§ 課題 1
アレルギー体験の文章で、アレルギーテストのために左腕の内側へ注射された液体に含まれるものとして挙げられているものをすべて列挙してください。
§ 課題 2
アレルギー体験の文章に基づき、次の問いに答えてください。
(a) 喘息のために幼稚園をどれだけ休みましたか。
(b) 花粉症で鼻がむず痒くなり始めるのはいつ頃ですか。
(c) 母親が連れて行ったクリニックはどこにありましたか。
§ 課題 3
アレルギー体験の文章を、最後の文の後から続けて書いてください。

§ 本文
#花粉症

 私は幼少の頃からアレルギー体質だった。

 最初は、アレルギーが皮膚に出てアトピーに。

 3歳まではお腹をずっと掻きむしって血だらけになっていた。

 それが終わってからは喘息を発症した。普通に呼吸をすることができずに幼稚園の3分の1は休んだ。

 小学校に入ってからも、アレルギー体質はあらゆるところに出た。

 ホコリのあるところに行くと、鼻水や咳が止まらなくなる。修学旅行ではいつも咳をして、目を真っ赤にしていた。枕投げなどもってのほかだった。咳と鼻水で眠れなくなってしまうからだ。

  もちろん、花粉症も私の抱えていたアレルギーの一つだった。2月後半ぐらいから鼻がむず痒くなり、3月4月はくしゃみが止まらず、加えて喘息も併発していた。

  見兼ねた母親が、小学校4年生の時に、私を新橋にある、とあるアレルギーで有名なクリニックに連れて行った。

 アレルギーテストを行うため、ダニ、花粉、ハウスダスト、等いろいろな菌の入った液体を、左腕の内側に少しずつ注射した。

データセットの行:
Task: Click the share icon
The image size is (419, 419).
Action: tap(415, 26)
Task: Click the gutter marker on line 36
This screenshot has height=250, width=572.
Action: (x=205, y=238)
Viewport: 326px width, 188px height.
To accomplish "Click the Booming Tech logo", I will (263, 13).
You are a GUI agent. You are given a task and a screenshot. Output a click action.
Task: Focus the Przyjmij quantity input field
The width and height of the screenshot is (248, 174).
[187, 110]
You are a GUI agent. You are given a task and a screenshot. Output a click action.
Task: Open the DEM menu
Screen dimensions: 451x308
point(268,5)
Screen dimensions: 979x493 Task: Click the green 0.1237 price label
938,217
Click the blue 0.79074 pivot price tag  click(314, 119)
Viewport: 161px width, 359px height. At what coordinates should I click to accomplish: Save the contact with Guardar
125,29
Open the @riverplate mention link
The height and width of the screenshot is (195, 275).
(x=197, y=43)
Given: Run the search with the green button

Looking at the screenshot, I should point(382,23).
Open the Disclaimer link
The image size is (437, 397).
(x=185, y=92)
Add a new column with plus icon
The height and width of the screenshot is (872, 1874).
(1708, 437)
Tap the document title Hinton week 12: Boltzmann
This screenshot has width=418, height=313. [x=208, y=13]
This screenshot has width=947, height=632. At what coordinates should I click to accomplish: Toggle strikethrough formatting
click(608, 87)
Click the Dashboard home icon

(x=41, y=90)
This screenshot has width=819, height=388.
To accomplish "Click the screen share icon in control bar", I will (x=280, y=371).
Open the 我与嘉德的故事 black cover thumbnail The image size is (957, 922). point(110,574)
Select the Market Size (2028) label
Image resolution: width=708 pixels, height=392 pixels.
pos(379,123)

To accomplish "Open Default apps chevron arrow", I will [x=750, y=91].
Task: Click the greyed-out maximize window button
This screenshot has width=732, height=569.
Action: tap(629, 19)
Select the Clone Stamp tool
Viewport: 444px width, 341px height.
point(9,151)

§ 出力 1
ダニ、花粉、ハウスダスト

§ 出力 2
(a) 3分の1
(b) 2月後半ぐらい
(c) 新橋

§ 出力 3
 私の左腕に打たれた10個程の小さな針の穴を中心に、たくさんの輪ができた。そしてその輪はみるみるうちに真っ赤になり、各々の輪同士がベン図ができるぐらいにまで膨張した。

「こんなに反応する子は見たことがないなぁ」と先生は半ば残念そうにため息をついた。

 そして、「とりあえず、しばらく通って治療をして様子を見ましょう。」と言った。

 そこから、私の定期的な新橋通いが始まった。小学校が終わって母親が迎えに来て、電車に乗って1時間半掛けてクリニックまで行く。

 私は神奈川県出身であるが、隣の東京都に行くというのはちょっとしたイベントである。多摩川を越える時の緊張感は今でも忘れないし、そして、都内に住んでいる今でも電車で多摩川を越える時は、やはり緊張してしまう。

 既に30年も前のことなので、記憶は定かでないが、治療の内容は減感療法と言われるものだったように思う。少しずつ、アレルギーの元となった成分が入った液体を注射で体内に入れ、免疫を付ける、というもの。アレルギーの種類ごとに少しずつ、体内に入れて行く。

 効果があったのかなかったのか、それも覚えていないが、いつの間にか両親の意向で新橋通いはなくなり、私は中学生になった。

 そして、ホルモンのバランスが変わったのか、体育会系のブラスバンド部で1日2,3km走って肺活量を上げたのが良かったのか、原因は不明であるが、中学2年生の時点で、喘息もアレルギーも治ってしまった。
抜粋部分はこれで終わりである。